Generally, however, investors expect local equities will remain attractive in the medium term, unforeseen events notwithstanding.
“The dividend yield and value of our market relative to other assets is likely to be a significant driver of shares over the remainder of 2022. Compared to the income returns of other investments, Australian shares still look fairly attractive,” says Chris Brycki, founder and CEO, Stockspot.
Data backs this up. Despite rising interest rates, cash, term deposits and Australian government bonds still only deliver a return of between 0.5 per cent and 2.5 per cent a year. Residential property rental yields in major Australian cities aren’t much better at 2.7 per cent a year, according to SQM Research.
Also, most global share markets are only paying one per cent to two per cent in dividend income. Comparatively, the Australian share market has an attractive dividend yield of four per cent, which reaches close to five per cent with franking credits. “In fact, the extra dividend return received from investing in Australian indexed shares compared to the RBA interest rate hasn’t looked as good for 20 years,” Brycki says.
Furthermore, from a historic perspective, the Australian share market looks normally priced at the moment, based on its earnings multiple. “The market price-to-earnings multiple, known as the price-to-earnings ratio, measures the market index divided by market earnings. It’s a quick and easy way to see how much investors are prepared to pay for earnings. A higher P/E means people are willing to pay more for earnings. That could be because they’re confident in those earnings growing or simply because alternative investments like cash or term deposits don’t offer much of a return. The Australian market, measured by the S&P ASX/300 is currently near its long term historical average of 14.8 times earnings,” he notes.

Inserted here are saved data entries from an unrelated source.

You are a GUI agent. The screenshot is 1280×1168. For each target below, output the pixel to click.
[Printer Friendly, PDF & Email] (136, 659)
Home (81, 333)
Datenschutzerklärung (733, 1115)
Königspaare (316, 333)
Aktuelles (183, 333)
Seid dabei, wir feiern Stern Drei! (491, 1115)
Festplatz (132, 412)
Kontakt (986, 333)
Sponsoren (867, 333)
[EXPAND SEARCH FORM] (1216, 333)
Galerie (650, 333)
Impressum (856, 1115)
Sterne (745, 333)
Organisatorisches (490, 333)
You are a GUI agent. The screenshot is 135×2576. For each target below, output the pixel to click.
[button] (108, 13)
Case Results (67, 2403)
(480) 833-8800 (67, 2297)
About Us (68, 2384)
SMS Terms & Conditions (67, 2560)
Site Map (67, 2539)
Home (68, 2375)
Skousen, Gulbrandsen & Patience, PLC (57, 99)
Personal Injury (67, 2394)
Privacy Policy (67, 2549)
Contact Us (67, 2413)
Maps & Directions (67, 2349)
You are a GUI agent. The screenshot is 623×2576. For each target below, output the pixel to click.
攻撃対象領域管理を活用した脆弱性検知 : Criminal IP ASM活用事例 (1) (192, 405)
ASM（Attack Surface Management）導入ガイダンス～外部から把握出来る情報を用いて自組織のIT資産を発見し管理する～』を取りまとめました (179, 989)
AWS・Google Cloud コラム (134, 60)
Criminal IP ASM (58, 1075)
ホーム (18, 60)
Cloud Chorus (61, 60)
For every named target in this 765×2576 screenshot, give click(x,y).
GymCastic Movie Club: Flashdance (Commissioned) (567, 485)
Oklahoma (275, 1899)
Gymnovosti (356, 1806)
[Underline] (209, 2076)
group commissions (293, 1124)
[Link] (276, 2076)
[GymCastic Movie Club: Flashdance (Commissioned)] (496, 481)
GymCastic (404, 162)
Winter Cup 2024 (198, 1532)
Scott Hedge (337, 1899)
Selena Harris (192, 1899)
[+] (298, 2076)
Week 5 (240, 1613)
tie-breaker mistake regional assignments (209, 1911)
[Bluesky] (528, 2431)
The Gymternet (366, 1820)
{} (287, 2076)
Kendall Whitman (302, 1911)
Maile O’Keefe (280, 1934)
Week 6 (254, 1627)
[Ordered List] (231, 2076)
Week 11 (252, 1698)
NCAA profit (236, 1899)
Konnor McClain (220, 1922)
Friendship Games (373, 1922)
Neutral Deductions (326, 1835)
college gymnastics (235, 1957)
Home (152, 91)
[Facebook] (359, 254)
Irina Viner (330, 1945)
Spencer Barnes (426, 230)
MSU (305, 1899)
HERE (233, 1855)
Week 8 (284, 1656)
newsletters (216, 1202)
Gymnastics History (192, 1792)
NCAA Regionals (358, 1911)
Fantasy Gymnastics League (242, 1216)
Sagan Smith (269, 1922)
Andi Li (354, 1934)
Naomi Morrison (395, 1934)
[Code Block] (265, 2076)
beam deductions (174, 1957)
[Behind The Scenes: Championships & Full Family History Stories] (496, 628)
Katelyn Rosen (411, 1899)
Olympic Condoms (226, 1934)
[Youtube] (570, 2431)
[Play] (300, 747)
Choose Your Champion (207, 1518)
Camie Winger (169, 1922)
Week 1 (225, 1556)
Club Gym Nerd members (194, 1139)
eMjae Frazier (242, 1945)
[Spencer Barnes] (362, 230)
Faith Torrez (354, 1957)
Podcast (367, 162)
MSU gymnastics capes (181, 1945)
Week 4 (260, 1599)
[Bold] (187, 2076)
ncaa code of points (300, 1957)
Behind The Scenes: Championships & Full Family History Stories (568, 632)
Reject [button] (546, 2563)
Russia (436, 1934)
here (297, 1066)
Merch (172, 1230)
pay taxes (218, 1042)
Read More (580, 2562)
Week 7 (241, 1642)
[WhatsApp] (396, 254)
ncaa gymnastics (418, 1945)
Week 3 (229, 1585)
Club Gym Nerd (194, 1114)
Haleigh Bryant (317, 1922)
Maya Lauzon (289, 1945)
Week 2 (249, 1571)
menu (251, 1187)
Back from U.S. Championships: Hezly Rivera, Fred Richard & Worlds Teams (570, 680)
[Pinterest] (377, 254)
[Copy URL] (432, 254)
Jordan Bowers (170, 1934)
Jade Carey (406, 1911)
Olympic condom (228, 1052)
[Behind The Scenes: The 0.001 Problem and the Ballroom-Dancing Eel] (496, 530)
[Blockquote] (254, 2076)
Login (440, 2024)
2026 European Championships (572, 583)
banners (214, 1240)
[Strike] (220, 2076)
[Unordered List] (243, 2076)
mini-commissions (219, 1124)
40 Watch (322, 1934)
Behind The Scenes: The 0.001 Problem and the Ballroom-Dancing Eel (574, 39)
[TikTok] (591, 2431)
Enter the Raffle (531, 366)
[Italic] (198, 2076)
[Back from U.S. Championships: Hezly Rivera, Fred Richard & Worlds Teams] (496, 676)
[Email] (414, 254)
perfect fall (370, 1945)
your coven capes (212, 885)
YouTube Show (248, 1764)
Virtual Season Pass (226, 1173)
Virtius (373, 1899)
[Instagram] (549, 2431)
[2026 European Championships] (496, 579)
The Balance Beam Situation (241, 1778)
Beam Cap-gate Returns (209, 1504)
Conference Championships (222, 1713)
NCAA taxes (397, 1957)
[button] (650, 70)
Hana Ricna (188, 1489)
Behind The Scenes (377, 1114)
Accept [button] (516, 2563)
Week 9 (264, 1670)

Risks abound, however. For instance, Davison notes the rapid decline in the Australian dollar since the beginning of April may have further to play out. He also says it’s important to look beyond these shores when forming investment views.
“Global inflation significantly impacts the Australian market. When it comes to interest rates, where rates go in the US, Australia will go to some extent. So it’s important to see our market in a global context.”
The elephant in the room is ongoing COVID-19 disruption. As recent shutdowns in China due to COVID-19 outbreaks demonstrate, while it’s easy to assume the pandemic is over, this could be wishful thinking. The possibility of a particular virulent strain shuttering global markets once more is also well within the realm of possibility.
On balance, however, investor sentiment remains positive and there are numerous reasons, such as the strength of the local economy, to be bullish about Aussie equities. Time will tell how the market performs for the remainder of 2022.